[Data extracted from a collection]
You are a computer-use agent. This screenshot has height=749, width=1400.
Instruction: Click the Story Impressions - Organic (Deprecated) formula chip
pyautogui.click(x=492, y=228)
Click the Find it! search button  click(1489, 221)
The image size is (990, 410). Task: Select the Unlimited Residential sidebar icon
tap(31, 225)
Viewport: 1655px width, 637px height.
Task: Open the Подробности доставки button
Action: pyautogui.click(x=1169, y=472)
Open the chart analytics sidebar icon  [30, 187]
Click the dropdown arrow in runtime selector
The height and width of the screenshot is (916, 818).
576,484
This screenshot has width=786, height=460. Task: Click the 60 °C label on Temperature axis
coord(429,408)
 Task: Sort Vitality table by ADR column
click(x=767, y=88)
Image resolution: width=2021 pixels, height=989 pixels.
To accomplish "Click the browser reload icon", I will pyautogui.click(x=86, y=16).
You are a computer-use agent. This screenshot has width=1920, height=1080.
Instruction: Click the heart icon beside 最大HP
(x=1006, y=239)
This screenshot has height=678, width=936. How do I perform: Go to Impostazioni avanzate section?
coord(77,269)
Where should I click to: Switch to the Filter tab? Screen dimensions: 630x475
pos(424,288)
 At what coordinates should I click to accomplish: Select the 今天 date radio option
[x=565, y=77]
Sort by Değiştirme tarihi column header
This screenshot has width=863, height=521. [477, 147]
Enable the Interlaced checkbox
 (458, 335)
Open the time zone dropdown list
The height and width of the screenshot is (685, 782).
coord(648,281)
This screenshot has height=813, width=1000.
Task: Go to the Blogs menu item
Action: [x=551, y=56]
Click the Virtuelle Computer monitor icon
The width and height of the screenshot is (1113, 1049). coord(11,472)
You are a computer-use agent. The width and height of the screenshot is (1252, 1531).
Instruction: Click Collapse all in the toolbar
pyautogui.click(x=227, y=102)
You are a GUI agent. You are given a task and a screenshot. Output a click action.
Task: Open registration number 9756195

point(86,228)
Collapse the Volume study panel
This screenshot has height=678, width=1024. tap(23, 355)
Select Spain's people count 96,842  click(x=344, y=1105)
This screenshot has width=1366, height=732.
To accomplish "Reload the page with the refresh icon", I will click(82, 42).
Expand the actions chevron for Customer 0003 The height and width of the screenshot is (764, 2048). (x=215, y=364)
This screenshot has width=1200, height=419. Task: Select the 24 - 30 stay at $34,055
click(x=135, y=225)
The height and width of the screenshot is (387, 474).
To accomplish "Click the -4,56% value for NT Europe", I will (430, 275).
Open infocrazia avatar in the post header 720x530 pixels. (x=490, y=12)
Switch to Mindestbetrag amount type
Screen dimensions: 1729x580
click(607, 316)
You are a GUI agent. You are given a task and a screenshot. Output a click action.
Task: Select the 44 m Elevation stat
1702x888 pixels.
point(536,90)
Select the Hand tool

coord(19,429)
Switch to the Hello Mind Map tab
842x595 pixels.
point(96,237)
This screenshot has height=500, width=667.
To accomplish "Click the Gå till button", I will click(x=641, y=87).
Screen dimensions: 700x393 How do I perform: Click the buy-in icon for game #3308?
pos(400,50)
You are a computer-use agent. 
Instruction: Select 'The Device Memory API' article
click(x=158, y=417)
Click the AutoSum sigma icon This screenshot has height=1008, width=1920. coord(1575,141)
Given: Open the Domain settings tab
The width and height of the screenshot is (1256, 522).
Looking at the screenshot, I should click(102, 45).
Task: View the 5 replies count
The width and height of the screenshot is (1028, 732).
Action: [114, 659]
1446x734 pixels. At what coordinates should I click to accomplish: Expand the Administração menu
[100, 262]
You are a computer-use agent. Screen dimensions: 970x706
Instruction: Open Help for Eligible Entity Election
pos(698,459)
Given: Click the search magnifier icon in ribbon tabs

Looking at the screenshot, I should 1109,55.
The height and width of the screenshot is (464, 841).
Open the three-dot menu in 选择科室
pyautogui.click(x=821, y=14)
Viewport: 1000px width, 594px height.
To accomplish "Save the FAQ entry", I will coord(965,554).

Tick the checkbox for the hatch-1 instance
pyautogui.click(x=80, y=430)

◆ **Problem description**: Using the data above, extract exactly the lines from the one that holds "Screen dimensions: 1729x580" to the one that holds "This screenshot has height=500, width=667.", both ends included, and no others.

◆ **Answer**:
Screen dimensions: 1729x580
click(607, 316)
You are a GUI agent. You are given a task and a screenshot. Output a click action.
Task: Select the 44 m Elevation stat
1702x888 pixels.
point(536,90)
Select the Hand tool

coord(19,429)
Switch to the Hello Mind Map tab
842x595 pixels.
point(96,237)
This screenshot has height=500, width=667.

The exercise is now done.